Viscéral et dérangeant : Fincher et le polar
Pas un grand adepte du premier tome de la trilogie de Stieg Larsson (le deuxième que je lis en ce moment me passionne plus), je n'avais pas vu les adaptations suédoises mais celle-ci de David Fincher m'attirait. Si ce n'était pas pour le scénario que je connaissais forcément et que je n'avais pas trouvé des plus originaux, j'y allais au moins pour ce cinéaste talentueux qui depuis son Alien en 1992 ne m'a jamais déçu (même son « The Social Network », certes en retrait dans sa filmographie, mais qui fut sans doute trop décrié à mon goût tant il reste intéressant sociologiquement).
Le ton est donné dès les premières scènes : le film sera sombre, angoissant et l'apogée visuel se situe dès le générique où les plus noirs aspects de la vie d'une Lisbeth Salander numérisée sont retracés sur la reprise d' « Immigrant Song » de Led Zeppelin chantée par Karen O. Si le personnage de Lisbeth m'avait déjà intéressé dans le roman, David Fincher s'en empare ici avec encore plus de consistance et en fait une héroïne romanesque et cinématographique comme nous n'en avions plus vu depuis bien longtemps. À ce titre, Rooney Mara campe avec brio cette introvertie gothique, ce frêle personnage marginalisé.
Autant le dire tout de suite, la mécanique du polar tourne à plein régime ici. Moi-même, bien que j'avais lu le livre mais il y a quelques mois, j'ai été embarqué dans cette histoire dont je connaissais pourtant tous les rouages. Il faut dire que David Fincher sublime ici l'histoire : tout ce qui faisait l'aspect dérangeant des moments les plus crus de Stieg Larsson est amplifié dans le film si bien que plusieurs scènes seront à la limite du supportable, voire la dépasseront aisément. Quand à sa mise en scène, elle est grandiose comme à l'accoutumée.
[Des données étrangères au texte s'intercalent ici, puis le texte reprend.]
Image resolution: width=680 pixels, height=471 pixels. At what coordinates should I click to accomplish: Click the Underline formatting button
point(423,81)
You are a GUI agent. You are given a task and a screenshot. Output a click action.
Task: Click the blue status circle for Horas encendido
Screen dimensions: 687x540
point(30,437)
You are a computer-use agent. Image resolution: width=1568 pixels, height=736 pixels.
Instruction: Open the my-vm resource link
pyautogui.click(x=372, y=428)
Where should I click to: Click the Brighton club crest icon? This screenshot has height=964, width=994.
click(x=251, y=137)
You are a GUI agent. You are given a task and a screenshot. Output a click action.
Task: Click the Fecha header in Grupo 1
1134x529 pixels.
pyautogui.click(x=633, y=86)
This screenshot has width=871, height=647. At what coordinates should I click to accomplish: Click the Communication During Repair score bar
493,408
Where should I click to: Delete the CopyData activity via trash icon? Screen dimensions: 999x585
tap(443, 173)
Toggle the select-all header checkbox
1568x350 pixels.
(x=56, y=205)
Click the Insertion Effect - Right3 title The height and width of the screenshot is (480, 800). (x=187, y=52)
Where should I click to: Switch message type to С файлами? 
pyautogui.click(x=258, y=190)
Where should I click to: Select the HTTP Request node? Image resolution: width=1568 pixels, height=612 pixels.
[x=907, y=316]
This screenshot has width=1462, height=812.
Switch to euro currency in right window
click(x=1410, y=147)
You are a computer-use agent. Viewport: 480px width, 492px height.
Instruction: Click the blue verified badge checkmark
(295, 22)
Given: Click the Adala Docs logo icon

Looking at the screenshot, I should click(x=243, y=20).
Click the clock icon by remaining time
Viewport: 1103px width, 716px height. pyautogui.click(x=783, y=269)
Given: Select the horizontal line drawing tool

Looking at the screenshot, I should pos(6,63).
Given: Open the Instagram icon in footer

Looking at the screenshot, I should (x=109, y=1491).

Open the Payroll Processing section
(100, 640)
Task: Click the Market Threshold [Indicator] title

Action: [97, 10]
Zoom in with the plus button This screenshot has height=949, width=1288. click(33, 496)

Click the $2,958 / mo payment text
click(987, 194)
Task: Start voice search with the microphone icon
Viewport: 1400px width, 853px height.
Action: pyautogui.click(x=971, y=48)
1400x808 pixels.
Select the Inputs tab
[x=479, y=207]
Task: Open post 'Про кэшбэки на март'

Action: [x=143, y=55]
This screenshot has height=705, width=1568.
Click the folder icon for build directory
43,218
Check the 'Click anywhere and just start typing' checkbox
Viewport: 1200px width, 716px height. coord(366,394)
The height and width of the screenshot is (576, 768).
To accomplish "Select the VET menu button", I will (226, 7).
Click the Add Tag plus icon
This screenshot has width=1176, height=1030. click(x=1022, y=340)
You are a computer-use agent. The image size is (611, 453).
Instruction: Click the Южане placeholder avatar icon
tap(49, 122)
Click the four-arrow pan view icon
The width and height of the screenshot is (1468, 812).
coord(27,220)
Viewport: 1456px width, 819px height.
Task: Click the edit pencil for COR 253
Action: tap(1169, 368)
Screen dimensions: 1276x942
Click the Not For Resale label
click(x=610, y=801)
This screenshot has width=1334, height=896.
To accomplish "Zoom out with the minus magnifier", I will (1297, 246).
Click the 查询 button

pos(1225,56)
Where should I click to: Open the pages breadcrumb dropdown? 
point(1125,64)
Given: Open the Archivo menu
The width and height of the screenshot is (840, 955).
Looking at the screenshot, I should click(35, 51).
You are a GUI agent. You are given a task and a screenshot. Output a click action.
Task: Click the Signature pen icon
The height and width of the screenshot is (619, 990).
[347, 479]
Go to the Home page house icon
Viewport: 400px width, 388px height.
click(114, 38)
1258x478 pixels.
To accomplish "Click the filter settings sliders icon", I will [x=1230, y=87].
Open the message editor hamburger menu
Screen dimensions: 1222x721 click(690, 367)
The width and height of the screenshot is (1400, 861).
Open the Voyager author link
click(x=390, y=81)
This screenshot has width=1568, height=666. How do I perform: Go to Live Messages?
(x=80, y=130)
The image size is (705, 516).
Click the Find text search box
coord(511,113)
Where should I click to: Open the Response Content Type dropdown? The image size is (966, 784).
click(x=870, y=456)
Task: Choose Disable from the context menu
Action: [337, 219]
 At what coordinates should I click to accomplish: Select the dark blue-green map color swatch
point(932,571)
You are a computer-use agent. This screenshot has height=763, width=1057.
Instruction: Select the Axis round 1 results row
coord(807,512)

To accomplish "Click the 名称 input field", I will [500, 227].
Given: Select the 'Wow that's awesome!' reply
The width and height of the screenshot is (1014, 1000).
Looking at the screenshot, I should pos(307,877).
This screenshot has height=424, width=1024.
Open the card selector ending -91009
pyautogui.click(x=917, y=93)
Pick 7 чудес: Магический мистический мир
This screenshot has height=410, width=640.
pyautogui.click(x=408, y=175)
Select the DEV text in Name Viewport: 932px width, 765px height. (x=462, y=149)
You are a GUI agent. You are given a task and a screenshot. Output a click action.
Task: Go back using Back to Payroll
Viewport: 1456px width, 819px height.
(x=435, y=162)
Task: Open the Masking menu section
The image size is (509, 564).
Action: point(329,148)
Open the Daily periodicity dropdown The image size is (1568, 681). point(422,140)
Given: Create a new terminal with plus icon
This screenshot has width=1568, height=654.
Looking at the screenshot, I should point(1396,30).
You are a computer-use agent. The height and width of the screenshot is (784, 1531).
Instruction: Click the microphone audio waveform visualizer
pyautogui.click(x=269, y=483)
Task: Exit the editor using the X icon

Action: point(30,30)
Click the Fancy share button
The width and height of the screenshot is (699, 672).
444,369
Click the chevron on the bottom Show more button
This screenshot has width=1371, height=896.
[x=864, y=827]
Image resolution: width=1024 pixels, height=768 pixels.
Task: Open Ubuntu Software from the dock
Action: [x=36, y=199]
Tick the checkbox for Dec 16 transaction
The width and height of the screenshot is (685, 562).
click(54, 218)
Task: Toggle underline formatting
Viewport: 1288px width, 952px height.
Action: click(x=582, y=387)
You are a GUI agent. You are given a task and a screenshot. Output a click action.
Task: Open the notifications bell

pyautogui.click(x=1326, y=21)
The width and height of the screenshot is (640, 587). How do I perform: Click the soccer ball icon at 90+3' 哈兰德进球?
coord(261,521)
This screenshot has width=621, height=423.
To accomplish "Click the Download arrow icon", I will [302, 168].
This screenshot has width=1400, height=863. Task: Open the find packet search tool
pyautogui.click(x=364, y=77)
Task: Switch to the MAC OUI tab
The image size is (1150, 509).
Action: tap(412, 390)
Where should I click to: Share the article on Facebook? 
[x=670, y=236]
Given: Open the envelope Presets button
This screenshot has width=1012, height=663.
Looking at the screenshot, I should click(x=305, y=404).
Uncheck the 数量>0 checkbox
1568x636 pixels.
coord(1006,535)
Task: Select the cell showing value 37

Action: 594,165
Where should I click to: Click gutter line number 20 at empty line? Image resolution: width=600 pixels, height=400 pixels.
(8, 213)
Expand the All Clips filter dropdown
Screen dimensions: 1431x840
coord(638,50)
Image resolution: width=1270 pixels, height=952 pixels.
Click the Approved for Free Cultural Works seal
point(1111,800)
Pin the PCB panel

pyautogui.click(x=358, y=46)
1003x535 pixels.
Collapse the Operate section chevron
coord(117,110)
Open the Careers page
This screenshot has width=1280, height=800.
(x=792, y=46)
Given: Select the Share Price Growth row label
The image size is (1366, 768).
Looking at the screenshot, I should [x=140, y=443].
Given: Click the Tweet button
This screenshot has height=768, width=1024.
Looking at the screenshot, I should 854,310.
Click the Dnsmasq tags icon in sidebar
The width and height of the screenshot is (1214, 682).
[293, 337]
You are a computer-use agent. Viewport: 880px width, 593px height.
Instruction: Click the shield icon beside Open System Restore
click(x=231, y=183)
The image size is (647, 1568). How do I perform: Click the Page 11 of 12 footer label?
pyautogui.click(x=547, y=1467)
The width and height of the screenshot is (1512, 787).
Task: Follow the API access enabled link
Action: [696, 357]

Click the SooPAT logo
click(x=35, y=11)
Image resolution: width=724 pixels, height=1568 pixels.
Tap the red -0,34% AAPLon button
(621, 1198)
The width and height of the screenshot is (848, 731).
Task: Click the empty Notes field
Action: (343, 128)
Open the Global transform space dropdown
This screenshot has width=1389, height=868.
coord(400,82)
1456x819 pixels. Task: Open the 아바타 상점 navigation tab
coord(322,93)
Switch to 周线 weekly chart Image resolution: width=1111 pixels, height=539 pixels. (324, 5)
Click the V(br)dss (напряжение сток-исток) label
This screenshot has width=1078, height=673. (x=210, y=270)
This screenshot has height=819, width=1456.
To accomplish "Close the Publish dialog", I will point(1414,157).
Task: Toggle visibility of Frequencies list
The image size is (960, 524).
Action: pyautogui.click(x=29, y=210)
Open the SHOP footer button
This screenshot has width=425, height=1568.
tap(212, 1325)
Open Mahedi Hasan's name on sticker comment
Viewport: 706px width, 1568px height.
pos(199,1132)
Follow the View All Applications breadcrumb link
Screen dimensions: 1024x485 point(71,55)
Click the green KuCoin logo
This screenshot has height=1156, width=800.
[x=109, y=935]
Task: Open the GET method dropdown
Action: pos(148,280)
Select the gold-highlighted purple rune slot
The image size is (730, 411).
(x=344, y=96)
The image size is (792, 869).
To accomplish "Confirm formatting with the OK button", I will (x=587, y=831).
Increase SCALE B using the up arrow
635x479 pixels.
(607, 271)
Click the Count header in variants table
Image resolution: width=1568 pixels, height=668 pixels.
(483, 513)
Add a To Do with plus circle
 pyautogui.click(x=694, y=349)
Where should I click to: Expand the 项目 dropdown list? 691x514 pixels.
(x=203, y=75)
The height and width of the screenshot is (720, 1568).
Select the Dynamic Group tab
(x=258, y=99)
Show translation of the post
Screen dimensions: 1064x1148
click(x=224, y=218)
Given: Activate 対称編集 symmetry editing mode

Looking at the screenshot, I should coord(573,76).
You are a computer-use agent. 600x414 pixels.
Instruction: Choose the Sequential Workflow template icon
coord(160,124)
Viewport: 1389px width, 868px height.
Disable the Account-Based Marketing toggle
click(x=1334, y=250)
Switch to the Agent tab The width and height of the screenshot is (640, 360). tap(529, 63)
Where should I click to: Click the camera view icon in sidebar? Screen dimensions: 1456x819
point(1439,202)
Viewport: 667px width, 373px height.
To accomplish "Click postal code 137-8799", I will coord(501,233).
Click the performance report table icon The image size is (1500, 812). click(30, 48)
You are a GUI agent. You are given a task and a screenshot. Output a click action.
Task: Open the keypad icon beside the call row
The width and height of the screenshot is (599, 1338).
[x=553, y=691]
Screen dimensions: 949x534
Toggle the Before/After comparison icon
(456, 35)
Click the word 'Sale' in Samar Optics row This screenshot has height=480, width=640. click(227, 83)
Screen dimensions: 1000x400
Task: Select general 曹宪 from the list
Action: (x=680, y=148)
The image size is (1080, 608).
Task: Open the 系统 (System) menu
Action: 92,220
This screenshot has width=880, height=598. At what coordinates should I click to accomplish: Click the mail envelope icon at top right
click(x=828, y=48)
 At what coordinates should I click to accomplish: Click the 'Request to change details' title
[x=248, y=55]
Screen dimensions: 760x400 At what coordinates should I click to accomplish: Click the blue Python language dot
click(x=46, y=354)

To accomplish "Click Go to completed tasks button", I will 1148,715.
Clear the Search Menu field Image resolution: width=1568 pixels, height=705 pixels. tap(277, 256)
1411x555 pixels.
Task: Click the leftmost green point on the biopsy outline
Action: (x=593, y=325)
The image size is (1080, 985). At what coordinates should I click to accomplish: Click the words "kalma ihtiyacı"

Porté par un Daniel Craig surprenant, le film fait finalement la synthèse du cinéma de Fincher. On retrouve à la fois le caractère viscéral et dérangeant de ses polars (Seven, Zodiac) et ses interrogations sur les nouvelles technologies (The Social Network). Millenium n'est-il pas après tout l'illustration de l'opposition de deux enquêteurs ? Entre ce Mikael Blomkvist qui privilégie les interviews-témoignages et les archives-papiers et cette Lisbeth Salander, plus moderne, qui base son enquête sur l'intrusion informatique et les archives numérisées.
L'adaptation de Millenium par David Fincher est sans doute la première claque cinématographique de l'année 2012.